What you are asked to do: Would you retype exactly the lines from the one holding "Sort by reread column sort icon" through the last line of the listing, and only those, without pictures?
------------------------------------------------------------
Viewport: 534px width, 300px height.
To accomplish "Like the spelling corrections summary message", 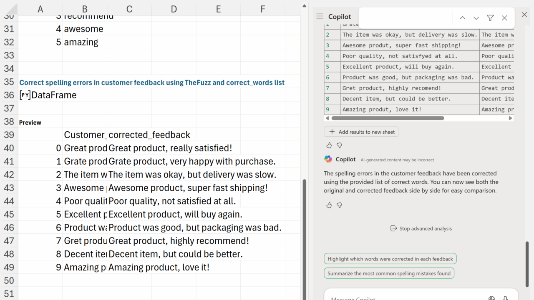I will point(329,205).
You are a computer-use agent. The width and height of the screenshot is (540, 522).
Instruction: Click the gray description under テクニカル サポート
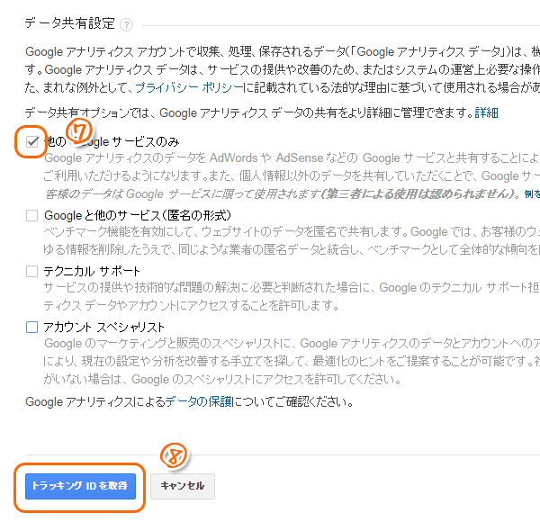[x=292, y=296]
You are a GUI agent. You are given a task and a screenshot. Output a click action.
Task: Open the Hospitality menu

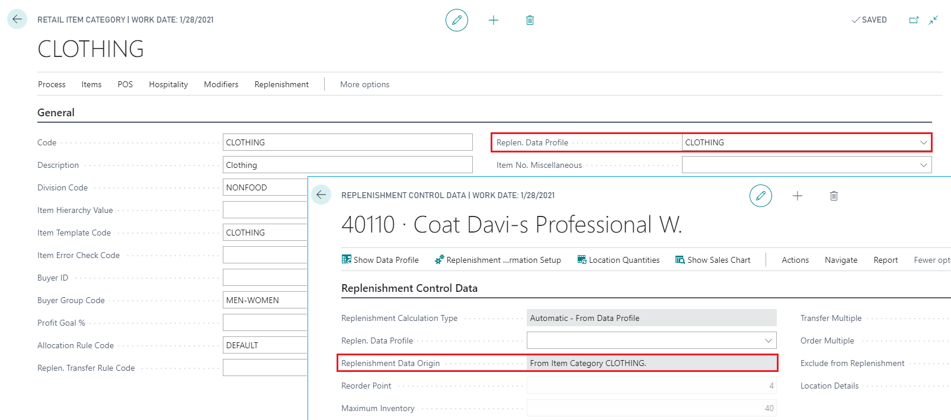tap(168, 84)
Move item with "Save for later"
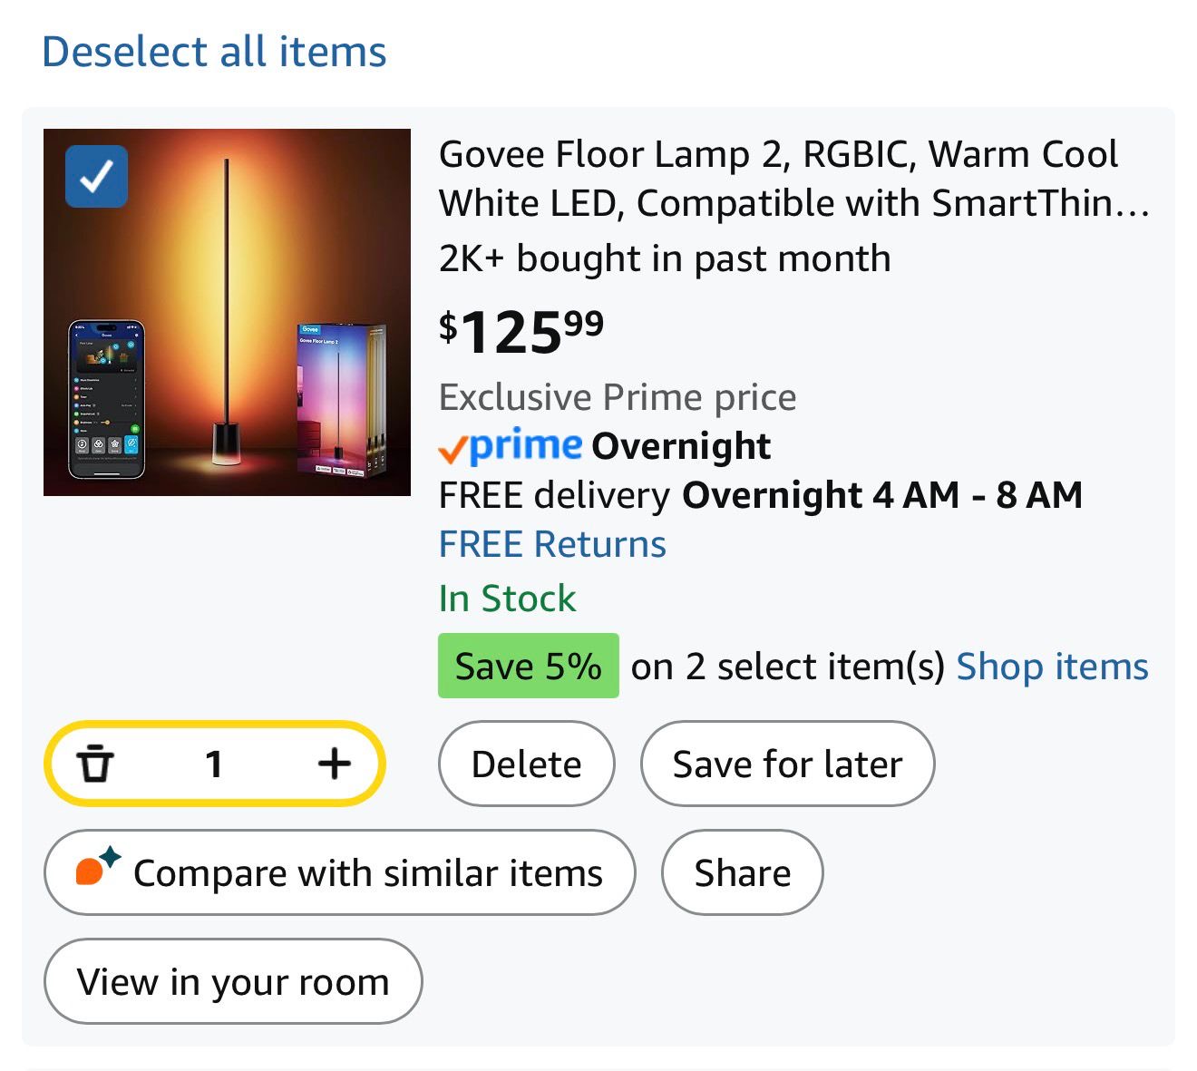 pyautogui.click(x=787, y=764)
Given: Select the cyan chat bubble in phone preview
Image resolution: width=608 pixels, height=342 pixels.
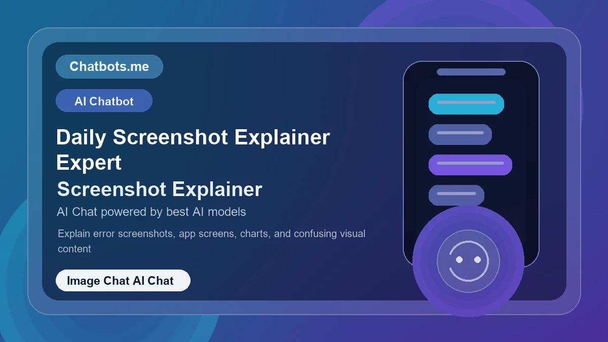Looking at the screenshot, I should click(466, 104).
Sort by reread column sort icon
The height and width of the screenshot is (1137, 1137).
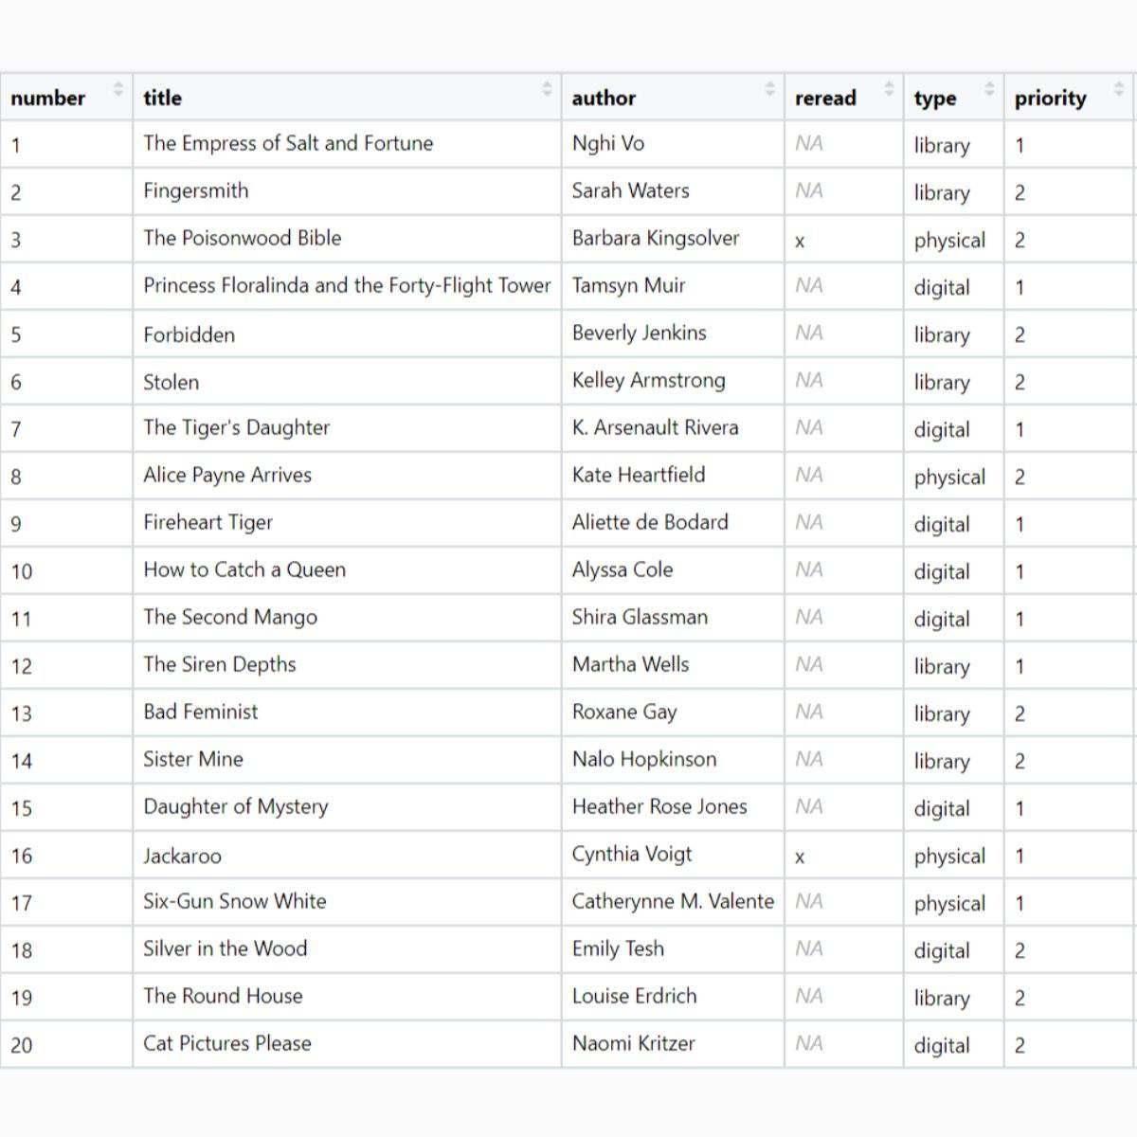pos(889,89)
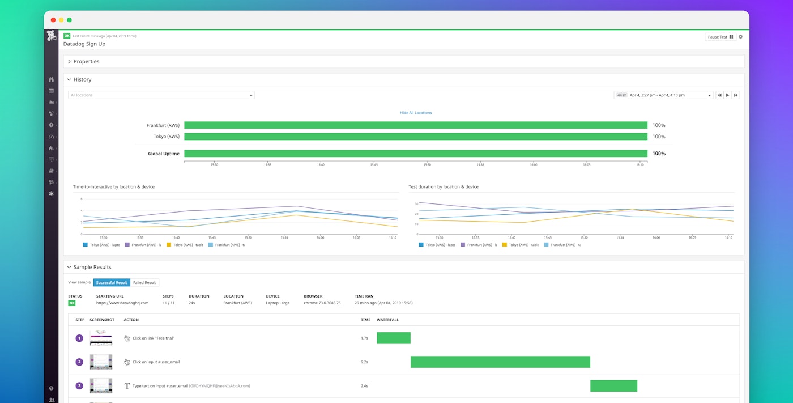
------------------------------------------------------------
Written solution:
Sort by reread column sort icon
The height and width of the screenshot is (1137, 1137).
pos(889,89)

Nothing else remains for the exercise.